Lee mentions the 450 Golden Gate Building project, the first large-scale commercial building automation and control networks (BACnet) demonstration project, proving the concept actually works. The 22-story 1.4 million-sq ft (130,000-sq m) Phillip Burton Federal Building and Courthouse in San Francisco has been in service for about 10 years using zone levels for energy management of lighting, HVAC systems and more than 9000 data points. In the process, the project is responsible for an estimated annual energy savings of $500,000.


Austin Energy is using the Comverge SuperStat programmable thermostats in a demand-management program called Power Partner. The idea is to cut Austin's summer peaks while keeping the customers comfortable. Roughly 21,000 single-family residential participants, 25,000 multiple family participants and 4000 small commercial participants are enrolled in Power Partner. Customers are saving 15% on their heating and cooling bills with this program. Austin Energy reports that Power Partner accounts for roughly 45 MW of peak capacity.

Gulf Power's GoodCents Select program is one of the oldest customer choice programs in service. Gulf Power and Comverge teamed up to provide customers with smart thermostats and incentive rates.

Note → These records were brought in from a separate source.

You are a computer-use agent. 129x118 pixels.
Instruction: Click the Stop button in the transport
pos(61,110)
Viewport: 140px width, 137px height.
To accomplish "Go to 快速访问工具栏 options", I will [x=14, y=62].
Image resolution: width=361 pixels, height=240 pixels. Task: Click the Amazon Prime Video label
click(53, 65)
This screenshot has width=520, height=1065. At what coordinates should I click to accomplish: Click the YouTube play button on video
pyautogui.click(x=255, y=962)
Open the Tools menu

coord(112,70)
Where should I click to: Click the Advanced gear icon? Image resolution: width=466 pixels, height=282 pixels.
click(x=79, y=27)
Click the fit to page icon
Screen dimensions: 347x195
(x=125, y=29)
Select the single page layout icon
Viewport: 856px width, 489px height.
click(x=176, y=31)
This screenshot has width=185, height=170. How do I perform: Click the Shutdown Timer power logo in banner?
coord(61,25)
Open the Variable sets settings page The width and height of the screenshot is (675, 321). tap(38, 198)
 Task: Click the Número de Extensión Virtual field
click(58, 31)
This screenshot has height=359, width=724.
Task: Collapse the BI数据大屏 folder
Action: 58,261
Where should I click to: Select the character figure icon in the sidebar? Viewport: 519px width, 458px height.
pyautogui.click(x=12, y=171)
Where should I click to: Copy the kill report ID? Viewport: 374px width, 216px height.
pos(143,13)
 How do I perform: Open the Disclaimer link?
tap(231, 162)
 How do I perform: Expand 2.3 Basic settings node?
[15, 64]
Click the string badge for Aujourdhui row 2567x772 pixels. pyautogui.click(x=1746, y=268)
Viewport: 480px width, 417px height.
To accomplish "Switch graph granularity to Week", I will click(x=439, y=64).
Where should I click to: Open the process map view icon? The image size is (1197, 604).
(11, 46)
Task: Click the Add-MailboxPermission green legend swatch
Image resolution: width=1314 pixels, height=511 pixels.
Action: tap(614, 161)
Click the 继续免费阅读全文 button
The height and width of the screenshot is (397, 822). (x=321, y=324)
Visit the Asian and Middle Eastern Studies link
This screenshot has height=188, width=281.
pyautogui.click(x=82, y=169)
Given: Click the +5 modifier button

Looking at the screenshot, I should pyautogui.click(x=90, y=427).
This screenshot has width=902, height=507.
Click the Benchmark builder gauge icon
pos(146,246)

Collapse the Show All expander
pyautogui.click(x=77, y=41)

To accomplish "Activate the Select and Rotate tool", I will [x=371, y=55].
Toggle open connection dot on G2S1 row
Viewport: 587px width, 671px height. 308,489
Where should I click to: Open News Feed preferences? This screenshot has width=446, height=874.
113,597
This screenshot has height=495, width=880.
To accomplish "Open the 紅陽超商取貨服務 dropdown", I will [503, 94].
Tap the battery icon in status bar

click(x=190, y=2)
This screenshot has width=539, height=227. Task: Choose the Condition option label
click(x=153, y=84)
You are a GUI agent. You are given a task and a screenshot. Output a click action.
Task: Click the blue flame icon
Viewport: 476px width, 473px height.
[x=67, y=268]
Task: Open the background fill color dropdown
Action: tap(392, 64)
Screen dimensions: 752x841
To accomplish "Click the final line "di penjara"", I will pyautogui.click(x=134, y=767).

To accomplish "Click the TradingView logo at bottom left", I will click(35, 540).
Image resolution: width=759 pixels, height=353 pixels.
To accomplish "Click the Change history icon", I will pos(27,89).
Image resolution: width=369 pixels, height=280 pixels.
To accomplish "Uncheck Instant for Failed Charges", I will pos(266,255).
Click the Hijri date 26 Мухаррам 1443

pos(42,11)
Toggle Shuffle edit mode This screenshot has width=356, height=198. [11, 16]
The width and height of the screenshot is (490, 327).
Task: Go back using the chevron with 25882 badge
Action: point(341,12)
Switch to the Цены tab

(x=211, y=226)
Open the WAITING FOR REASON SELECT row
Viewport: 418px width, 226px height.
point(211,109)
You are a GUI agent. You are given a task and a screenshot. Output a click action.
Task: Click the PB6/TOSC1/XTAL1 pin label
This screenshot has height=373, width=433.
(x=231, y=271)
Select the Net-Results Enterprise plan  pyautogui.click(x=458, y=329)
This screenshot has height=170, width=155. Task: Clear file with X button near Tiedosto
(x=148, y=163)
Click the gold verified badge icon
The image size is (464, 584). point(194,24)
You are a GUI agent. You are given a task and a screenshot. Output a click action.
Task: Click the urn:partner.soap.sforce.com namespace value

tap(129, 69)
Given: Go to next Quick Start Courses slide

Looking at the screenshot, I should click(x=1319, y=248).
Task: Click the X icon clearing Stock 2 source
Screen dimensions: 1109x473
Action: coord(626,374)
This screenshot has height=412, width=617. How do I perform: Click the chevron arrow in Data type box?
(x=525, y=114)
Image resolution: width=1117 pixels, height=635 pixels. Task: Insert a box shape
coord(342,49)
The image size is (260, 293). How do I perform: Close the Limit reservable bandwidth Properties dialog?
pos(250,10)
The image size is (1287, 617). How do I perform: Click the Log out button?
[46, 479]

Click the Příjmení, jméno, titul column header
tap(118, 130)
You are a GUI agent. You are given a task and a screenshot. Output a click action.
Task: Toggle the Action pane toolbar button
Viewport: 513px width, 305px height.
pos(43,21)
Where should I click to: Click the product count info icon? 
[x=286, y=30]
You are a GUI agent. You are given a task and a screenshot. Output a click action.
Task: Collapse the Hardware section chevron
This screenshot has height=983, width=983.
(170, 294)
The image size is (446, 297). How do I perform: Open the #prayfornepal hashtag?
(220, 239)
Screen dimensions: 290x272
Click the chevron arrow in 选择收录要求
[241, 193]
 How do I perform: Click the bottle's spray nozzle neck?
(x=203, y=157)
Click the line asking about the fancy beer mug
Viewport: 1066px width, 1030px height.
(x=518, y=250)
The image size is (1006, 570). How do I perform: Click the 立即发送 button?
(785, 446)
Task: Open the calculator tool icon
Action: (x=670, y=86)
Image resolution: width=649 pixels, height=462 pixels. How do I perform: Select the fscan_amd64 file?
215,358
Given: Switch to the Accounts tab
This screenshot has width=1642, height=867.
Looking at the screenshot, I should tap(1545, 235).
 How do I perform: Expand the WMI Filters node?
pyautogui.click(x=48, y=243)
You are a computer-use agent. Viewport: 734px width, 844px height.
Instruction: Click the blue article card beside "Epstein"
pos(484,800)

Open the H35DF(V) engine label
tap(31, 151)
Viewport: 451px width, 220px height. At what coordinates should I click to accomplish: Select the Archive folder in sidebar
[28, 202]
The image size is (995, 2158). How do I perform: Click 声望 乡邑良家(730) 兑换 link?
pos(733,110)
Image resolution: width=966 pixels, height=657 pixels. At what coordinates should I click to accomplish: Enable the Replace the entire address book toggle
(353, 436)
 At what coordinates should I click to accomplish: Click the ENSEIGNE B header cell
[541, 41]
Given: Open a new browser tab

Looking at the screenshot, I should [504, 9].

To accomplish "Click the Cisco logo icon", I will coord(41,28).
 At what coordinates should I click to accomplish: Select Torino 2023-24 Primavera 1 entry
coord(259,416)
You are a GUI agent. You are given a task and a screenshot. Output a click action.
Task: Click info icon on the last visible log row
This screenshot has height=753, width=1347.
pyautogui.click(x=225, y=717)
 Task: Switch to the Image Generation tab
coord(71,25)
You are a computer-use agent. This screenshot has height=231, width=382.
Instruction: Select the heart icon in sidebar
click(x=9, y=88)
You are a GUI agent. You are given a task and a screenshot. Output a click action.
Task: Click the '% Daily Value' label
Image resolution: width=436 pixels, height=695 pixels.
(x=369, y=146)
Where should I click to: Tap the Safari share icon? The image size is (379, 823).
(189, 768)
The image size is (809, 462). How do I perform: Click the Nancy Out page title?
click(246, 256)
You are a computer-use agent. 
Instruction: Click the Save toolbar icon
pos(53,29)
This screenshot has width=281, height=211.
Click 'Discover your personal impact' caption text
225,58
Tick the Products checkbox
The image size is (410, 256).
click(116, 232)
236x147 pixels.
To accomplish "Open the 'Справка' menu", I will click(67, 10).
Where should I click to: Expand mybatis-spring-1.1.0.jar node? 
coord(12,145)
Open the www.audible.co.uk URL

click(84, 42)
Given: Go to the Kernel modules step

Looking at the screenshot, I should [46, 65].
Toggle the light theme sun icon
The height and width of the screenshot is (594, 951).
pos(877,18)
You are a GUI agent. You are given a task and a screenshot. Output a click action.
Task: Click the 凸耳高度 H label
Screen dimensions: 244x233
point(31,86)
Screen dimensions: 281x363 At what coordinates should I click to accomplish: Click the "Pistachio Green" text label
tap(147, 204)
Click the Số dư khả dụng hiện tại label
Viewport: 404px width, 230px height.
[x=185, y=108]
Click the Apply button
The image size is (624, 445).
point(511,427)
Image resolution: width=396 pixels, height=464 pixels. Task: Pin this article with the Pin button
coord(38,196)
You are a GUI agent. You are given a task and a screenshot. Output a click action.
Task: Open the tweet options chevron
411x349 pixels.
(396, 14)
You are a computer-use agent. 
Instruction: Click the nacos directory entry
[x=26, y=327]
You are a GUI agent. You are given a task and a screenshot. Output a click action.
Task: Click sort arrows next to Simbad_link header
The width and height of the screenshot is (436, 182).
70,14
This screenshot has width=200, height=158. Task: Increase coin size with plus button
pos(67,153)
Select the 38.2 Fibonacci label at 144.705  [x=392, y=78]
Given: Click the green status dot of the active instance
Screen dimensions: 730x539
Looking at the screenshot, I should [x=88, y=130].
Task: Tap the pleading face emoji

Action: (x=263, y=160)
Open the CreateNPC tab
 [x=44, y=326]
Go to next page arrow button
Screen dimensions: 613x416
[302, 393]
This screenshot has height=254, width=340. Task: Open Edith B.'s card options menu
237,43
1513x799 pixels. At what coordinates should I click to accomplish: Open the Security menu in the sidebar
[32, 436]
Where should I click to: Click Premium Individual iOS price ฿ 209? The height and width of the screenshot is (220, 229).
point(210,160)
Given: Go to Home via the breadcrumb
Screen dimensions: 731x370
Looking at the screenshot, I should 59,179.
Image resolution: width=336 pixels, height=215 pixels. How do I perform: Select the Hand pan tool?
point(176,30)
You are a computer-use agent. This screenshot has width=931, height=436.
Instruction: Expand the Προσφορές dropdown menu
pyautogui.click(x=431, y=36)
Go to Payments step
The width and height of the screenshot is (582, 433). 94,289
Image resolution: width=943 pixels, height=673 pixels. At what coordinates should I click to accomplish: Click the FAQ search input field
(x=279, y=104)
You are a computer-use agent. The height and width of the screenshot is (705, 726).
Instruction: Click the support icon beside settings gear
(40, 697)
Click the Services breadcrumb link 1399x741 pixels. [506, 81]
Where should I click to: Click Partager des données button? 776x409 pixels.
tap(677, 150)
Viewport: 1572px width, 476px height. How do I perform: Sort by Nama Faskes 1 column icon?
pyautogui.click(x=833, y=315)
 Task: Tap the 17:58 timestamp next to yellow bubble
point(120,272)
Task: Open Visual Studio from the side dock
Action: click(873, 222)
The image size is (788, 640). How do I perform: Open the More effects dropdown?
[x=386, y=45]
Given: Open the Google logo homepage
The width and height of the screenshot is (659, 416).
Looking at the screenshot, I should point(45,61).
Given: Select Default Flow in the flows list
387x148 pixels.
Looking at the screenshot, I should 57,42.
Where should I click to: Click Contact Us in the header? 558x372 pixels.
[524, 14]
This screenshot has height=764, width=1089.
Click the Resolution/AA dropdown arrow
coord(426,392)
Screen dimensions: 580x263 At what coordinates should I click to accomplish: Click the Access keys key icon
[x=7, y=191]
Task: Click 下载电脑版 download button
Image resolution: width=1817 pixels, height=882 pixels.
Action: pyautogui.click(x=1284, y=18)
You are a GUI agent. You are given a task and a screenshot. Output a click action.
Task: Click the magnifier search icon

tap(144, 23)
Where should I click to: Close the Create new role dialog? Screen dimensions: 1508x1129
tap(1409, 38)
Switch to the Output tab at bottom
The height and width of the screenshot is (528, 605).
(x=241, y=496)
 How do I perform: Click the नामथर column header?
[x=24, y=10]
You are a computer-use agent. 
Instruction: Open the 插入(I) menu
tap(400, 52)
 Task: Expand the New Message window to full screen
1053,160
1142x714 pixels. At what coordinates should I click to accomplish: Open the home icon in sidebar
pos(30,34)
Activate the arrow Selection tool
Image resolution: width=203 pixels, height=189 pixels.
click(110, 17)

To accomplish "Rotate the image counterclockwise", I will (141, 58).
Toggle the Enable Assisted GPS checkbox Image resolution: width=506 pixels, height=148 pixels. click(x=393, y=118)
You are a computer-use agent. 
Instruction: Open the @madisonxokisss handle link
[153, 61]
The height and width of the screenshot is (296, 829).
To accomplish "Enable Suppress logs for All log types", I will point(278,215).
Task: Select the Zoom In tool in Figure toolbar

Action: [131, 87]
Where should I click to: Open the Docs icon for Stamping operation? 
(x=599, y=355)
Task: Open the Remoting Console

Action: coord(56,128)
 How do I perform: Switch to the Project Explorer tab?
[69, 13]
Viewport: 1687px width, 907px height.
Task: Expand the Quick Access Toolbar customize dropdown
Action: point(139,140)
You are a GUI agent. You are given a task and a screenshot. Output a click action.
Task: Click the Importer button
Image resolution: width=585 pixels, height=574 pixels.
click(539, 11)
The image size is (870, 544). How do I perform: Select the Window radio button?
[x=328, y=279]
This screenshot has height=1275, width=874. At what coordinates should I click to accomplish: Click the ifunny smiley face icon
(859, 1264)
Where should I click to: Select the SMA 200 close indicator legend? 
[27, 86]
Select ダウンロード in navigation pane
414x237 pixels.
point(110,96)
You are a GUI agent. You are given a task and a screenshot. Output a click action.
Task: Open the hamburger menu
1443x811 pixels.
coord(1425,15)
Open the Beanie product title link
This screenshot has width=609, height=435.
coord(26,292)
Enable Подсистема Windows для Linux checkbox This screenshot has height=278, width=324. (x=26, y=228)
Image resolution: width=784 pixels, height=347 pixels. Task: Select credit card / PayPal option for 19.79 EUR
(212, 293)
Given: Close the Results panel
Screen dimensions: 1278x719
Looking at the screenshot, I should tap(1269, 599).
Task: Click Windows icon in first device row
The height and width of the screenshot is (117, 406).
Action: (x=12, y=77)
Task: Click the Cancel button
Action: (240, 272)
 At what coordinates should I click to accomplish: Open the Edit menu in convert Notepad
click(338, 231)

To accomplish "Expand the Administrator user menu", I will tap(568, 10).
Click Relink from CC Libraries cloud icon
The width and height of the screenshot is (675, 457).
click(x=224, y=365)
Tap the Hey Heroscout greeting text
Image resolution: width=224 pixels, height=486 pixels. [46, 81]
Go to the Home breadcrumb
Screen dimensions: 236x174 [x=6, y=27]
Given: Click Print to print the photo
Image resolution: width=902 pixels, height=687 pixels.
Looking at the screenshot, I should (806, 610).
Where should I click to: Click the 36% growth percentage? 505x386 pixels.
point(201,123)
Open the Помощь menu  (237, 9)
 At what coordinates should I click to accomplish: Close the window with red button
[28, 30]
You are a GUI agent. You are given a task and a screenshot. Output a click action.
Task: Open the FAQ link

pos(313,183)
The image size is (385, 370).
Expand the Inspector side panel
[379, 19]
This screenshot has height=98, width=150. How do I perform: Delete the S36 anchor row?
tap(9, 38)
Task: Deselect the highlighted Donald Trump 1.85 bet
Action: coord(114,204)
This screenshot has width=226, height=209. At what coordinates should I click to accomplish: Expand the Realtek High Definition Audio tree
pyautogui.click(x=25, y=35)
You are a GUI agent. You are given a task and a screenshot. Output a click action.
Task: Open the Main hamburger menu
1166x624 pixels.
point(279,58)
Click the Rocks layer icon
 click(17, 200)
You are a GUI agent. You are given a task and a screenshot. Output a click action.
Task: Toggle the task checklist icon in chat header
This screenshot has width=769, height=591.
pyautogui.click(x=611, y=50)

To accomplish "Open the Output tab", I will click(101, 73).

Gulf Power reports that customers taking part in the program have reduced their summer electricity consumption by about 2 kW, while winter reductions have averaged 4 kW. In addition, customer surveys reported that 85% pay more attention to their electricity consumption and 81% say they have not significantly adjusted their lifestyle.

Comverge also offers other demand-response programs such as the virtual peaking capacity (VPC) program to utilities. Recently, Comverge announced it has been awarded VPC contracts with PacifCorp, SDG&E, ISO New England, Public Service Company of New Mexico and PG&E. Overall, these contracts represent roughly 495 MW.

The customer demand for electricity appears to be unquenchable. EIA reports the 2006 summer peak was 4% higher than the summer 2005 peak, which was 12.1% higher than the summer 2004 peak. In addition, the utilities are infrastructure challenged. The advanced technologies of the intelligent grid have solutions, but they require a shift in the way we think and do business, not to mention large capital expenditures. Demand management with demand response and energy efficiency is changing the dynamics in our industry today and far into the future.